Top of Excerpt provided

Tips and Techniques to Improve mAP 

Improving the model's mAP score is usually the primary goal in training. Here are some practical ways to do it:

Fig 18: Overview of ViDT+ architecture.
Fig 18: Overview of ViDT+ architecture.
  • Data Quality and Augmentation: More quality-labeled data is almost always better. Data augmentation creates more training variety by modifying the existing data and helps the model generalize, which leads to improved both precision and recall. The paper, Learning Data Augmentation Strategies for Object Detection, shows that a learned augmentation policy on COCO improved detection accuracy by more than +2.3 mAP.
Fig 19: Improvements in object detection with learned augmentation policy.
Fig 19: Improvements in object detection with learned augmentation policy.
  • Hard Negative Mining: Sometimes, a model gets confused by background patches that look like objects, and it creates false positives, which affects precision. Hard negative mining involves training the model on tricky negative examples to improve its ability to differentiate. The paper Training Region-based Object Detectors with Online Hard Example Mining showed that Online Hard Example Mining (OHEM) led the object detector to achieve top mAPs of 78.9% on PASCAL VOC 2007 and 76.3% on 2012.

Bottom of Excerpt provided
Top of Data

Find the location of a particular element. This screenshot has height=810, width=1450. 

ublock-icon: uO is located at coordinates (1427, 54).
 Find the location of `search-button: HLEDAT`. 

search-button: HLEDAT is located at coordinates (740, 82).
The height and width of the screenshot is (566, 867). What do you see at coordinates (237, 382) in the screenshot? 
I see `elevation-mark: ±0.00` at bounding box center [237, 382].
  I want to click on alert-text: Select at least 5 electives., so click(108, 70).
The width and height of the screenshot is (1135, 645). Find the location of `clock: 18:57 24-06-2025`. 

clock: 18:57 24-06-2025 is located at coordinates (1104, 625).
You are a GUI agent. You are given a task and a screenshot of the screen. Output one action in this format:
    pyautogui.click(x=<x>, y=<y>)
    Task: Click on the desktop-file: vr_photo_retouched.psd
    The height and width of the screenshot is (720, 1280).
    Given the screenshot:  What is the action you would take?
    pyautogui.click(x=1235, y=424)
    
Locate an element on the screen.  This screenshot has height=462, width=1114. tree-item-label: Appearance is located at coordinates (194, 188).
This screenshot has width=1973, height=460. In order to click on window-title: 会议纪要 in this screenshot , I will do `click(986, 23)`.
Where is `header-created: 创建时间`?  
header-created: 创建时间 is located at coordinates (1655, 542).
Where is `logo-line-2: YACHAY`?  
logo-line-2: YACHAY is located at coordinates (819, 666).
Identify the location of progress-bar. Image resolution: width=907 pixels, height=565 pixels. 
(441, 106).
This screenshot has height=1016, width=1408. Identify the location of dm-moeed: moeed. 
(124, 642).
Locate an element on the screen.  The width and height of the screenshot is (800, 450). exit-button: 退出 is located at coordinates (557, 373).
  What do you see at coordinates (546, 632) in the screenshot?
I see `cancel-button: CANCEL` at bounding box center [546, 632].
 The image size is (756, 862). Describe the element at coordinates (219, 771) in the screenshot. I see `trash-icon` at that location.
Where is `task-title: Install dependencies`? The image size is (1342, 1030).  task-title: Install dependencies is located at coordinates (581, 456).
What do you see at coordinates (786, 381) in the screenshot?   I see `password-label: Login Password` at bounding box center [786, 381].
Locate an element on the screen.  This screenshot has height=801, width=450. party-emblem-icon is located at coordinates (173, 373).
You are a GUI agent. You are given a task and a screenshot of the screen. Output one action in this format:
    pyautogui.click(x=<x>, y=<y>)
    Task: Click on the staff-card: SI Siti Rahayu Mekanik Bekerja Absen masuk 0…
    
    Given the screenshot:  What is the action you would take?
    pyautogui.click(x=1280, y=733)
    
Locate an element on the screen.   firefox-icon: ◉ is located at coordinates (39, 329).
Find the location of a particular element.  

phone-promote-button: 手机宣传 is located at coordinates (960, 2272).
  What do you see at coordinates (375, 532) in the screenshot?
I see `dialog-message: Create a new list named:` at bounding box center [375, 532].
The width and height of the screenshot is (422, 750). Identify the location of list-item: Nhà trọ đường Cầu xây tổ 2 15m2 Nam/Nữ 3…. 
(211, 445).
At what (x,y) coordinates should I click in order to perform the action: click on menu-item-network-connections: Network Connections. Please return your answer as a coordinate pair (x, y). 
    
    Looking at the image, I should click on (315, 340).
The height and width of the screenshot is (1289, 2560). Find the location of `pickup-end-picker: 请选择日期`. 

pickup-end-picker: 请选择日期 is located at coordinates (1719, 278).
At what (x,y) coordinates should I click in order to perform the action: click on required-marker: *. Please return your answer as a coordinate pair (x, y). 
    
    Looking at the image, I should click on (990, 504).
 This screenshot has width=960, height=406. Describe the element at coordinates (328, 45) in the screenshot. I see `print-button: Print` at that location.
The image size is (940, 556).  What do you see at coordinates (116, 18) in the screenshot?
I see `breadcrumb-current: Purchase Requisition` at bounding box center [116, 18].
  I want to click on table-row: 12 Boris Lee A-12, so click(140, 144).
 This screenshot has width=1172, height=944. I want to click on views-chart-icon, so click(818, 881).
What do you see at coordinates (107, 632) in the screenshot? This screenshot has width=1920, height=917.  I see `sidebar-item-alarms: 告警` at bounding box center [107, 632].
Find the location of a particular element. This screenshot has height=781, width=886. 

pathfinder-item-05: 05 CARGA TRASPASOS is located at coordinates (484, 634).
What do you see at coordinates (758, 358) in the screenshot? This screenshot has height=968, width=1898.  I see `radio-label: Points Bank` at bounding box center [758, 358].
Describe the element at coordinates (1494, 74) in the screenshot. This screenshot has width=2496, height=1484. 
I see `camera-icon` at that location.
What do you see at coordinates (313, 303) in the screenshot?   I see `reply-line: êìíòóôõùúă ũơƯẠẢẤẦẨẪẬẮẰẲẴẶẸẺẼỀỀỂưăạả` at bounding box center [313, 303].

Bottom of Data

▸ **Activity A**: Condense the paragraph beginning "Hard Negative Mining" from the excerpt on improving mAP into a short bulleted list, keeping its main facts.
▸ **Activity B**: From the excerpt on improving mAP, reproduce the passage starting at "Improving the model's" and ending at "than +2.3 mAP.".

▸ **Written answer A**:
- Problem: Background patches that resemble objects can confuse a model and produce false positives, which lowers precision.
- Method: Hard negative mining trains the model on tricky negative examples so it can better tell them apart.
- Evidence: The paper Training Region-based Object Detectors with Online Hard Example Mining showed that Online Hard Example Mining (OHEM) achieved top mAPs of 78.9% on PASCAL VOC 2007 and 76.3% on 2012.

▸ **Written answer B**:
Improving the model's mAP score is usually the primary goal in training. Here are some practical ways to do it:

Fig 18: Overview of ViDT+ architecture.
Fig 18: Overview of ViDT+ architecture.
  • Data Quality and Augmentation: More quality-labeled data is almost always better. Data augmentation creates more training variety by modifying the existing data and helps the model generalize, which leads to improved both precision and recall. The paper, Learning Data Augmentation Strategies for Object Detection, shows that a learned augmentation policy on COCO improved detection accuracy by more than +2.3 mAP.